We'll help each other out, if need be. The biggest problem is, if you're camera fails on you, that's it, it's all over. You can't bend down in there, you can't take a spare camera, and you're literally shooting on one body, monopod, and whatever lens you decide you're going to shoot. I personally shoot with 70-200mm and use a 1.4x teleconverter. Where other guys are shooting with 300s and 400s, in some cases using Sigma 120-300mm lenses.

Tell me about what you know you need to get when you go in there.

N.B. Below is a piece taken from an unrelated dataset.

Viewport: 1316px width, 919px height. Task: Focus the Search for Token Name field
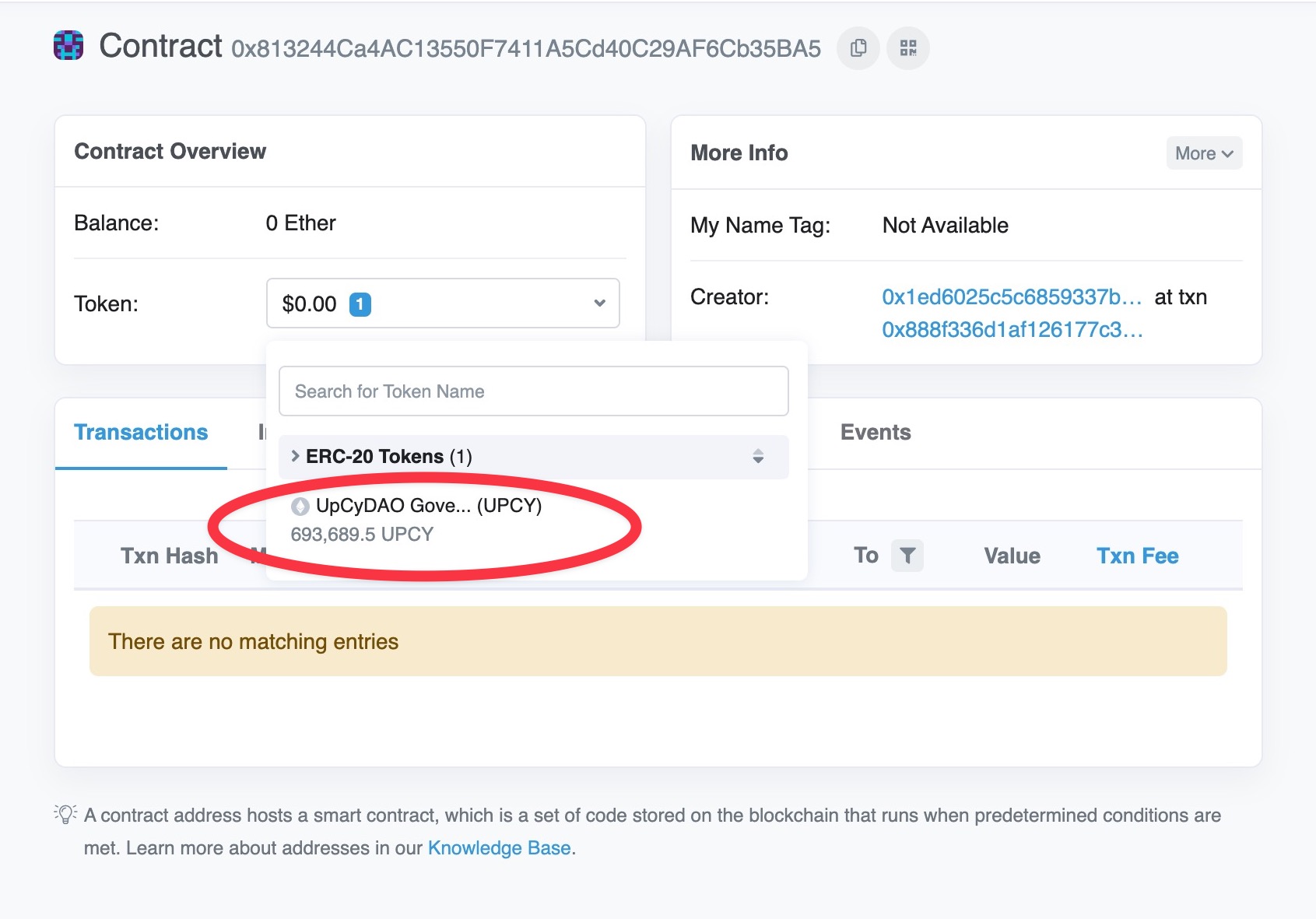point(533,391)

You've got to get the full length, that's really important. The full length in the proper position, being flat foot forward. Left or right, doesn't matter. The girl's got to have her eyes open. Then you start to go for half length, then you go for the headshot, then you go for any details that you may have time to shoot. Again, that's really difficult, because you've got to clear the cameras, so you know that you can't shoot shoes. Jewelry's the hardest thing to shoot. But some of the best pictures I've done in the past have been using like a 400mm on jewelry. You're just looking for anything that's different. And that's pretty hard to do when you're in this environment. You're mobility's a little bit [limited]. Anyway, the other photographers won't tolerate that. They don't need flaying arms. I always think if somebody actually dropped down dead in that pit, they'd still carry on shooting.

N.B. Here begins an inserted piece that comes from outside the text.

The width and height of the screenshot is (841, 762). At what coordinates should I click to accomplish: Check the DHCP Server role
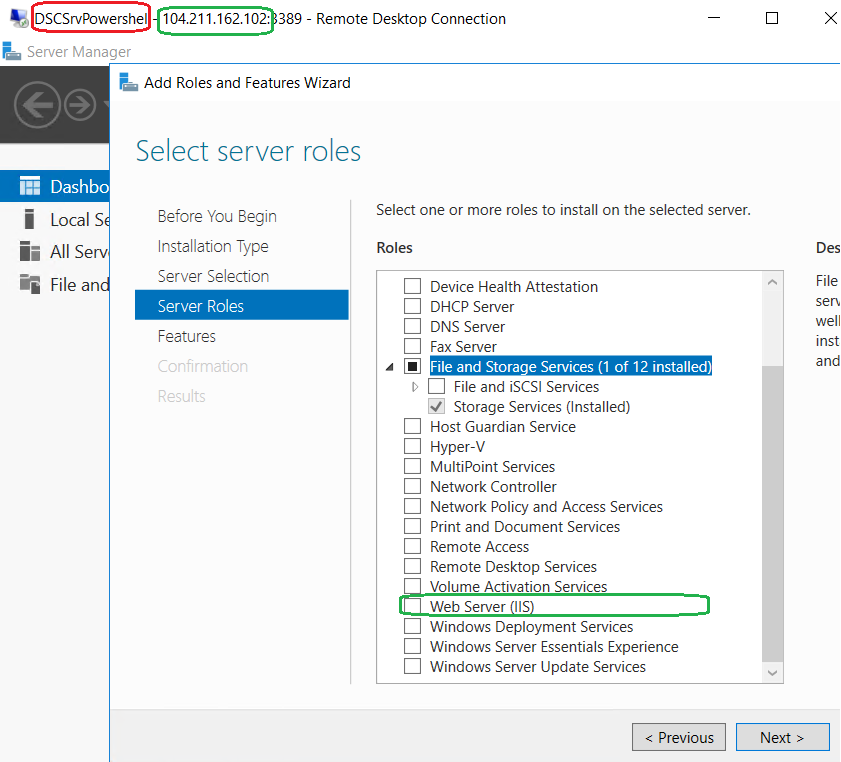pyautogui.click(x=412, y=307)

But you also do the stuff that's not just photos of the dresses, right? You do backstage and front row?

I used to. But we've sort of got this down to an art now. I used to mix it up a bit... but it got to cause a lot of friction. The runway photographers are, you know, they're big girls. They like to have that regularity with the shooters. So we knocked it down to me and Mark Mainz, shooting runway because it causes less friction. The other guys know who we are, they respect us, and we respect them. And we don't have any trouble. Whereas all of a sudden if a stranger comes in and doesn't know how it works, I've seen this happen. All of a sudden they start fighting over an inch of space when there's no need for it.

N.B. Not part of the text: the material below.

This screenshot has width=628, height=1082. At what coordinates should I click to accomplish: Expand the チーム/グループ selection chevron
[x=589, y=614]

So what do you do when you go to the Oscars or something like that? Are you moving around or are you the guy in the pit there too?

No, it's very similar to fashion. The only difference is at the Oscars we have a nice big space. No control over the position, but that's where they put you. It's all marked out; you get there, our tethering lines are already installed. All we do is plug in and cross our fingers and hope for the best. Then the celebrities arrive and we just shoot the heck out of them. It's different. If you noticed, you don't hear the photographers in fashion shows. Red carpet arrivals it's a different monster. You're whole mission is to get the attention of the celebrity. I'm always like, "Over to the Brit, yeah, the one with the funny accent, you know me." You're really balling. Then of course the other photographers are trying to put on crappy Dick Van Dyke British accents. And I'm like, "Forget about him, he was just a bad extra in Marry Poppins."

So do you guys all just go out and have a good time after all this making fun of each other?

We actually don't go out with other photographers that much because, generally, they're still working. We're lucky with the Getty crew because we've got a huge team of techs and they sit there and troll through our rubbish and pick out the good stuff and make us look fantastic.